Seminar 1

Before the Seminar one, please download R and RStudio. Also you need to create a student account of Wharton Research and Data Services (WRDS) (https://wrds-www.wharton.upenn.edu/pages/). As it can take a few days, please do that early.

The plan for this week:

1. Familiarize ourselves with R and RStudio
2. Learn some basic commands
3. Download, import and manipulate financial data from WRDS
4. Create a simple plot

R and RStudio¶

What is R?¶

R is a language and environment for statistical computing and graphics. It is a very powerful tool that will allow us to analyze financial data and implement models to assess and quantify risk. We will use it throughout the course for performing analyses and creating plots. No prior programming experience is required. We will go through some basics of the languages that should be enough to let you start working with financial datasets.

Downloading R¶

You can download R for free from https://www.r-project.org, by following these steps:

Click Download CRAN in the left bar
Choose a download site
Choose your operating system
Click on the latest release and the download should start

The software is open source, meaning that is supported by a community of developers. This is one of the main advantages of R, since it is constantly updated and offers a wide range of packages. A package is a bundle of code, data and documentation that can be easily downloaded and used in your own projects. We will use some packages for financial data.

RStudio¶

RStudio is an "Integrated Developer Environment" (IDE), which just means it is an application where you can write your code, execute it, visualize plots, and see the objects you have created. You can download it here: https://rstudio.com. Once you open RStudio, you will see a screen like this:

Editor: Where we write our code. Here we can create or open .R files that contain code to be executed.
Console: The output of the code executed will be shown here.
Information: Here we will see the packages we have installed, plots once we create them, and details and documentation.

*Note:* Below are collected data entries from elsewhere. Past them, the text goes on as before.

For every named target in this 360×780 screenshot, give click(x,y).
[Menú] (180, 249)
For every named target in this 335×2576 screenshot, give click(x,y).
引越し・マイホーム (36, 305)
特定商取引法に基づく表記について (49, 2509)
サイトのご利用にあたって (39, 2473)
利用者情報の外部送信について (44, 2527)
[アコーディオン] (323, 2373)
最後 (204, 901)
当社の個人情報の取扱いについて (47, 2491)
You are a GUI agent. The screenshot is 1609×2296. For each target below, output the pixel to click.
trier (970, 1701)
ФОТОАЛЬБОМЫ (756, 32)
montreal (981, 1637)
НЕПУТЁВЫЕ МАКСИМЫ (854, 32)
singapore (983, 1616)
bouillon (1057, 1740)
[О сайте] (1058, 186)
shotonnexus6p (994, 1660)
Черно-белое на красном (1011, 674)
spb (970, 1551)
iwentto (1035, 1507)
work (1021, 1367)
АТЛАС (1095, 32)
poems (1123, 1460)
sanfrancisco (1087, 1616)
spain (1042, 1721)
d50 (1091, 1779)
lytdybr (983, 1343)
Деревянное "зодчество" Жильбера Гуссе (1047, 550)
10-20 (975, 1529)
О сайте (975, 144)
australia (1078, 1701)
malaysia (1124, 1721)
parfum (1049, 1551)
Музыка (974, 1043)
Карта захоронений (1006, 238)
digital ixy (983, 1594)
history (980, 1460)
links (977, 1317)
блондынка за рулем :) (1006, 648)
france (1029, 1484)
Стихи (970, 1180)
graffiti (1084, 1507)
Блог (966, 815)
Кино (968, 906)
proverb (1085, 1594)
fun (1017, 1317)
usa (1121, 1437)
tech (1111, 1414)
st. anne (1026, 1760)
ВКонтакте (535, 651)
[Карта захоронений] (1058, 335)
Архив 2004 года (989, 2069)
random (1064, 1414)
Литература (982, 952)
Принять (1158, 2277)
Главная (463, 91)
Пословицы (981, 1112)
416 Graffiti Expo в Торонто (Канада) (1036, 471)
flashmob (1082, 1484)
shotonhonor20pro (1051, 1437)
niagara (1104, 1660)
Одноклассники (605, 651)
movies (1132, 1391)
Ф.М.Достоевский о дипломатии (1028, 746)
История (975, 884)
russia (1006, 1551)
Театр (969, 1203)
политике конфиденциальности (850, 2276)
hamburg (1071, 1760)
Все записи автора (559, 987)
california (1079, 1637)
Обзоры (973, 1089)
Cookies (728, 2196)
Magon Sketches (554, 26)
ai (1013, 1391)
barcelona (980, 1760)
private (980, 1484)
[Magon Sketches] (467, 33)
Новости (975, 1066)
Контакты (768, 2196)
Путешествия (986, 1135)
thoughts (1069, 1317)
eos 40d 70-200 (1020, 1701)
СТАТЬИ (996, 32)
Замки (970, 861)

Difference between R and RStudio¶

R and RStudio are two different things, but they work together. R is the programming language, and RStudio is the tool that helps you create programs using R. R can work without RStudio but not the other way around. RStudio can be thought of an interpreter to execute commands, create R scripts, manage R variables, reuse commands from history, visual debugging etc. Basically it lets you code in R easily.

Setting up the Working Directory and creating your first file¶

To start working in RStudio, we need to first set our Working Directory. For our purposes, this should be the folder where we are going to store our data to easily access it. You can set up the Working Directory by going on Session -> Set Working Directory -> Choose Directory..., or you can also type in the console setwd("~/PATH") with the path of the Directory.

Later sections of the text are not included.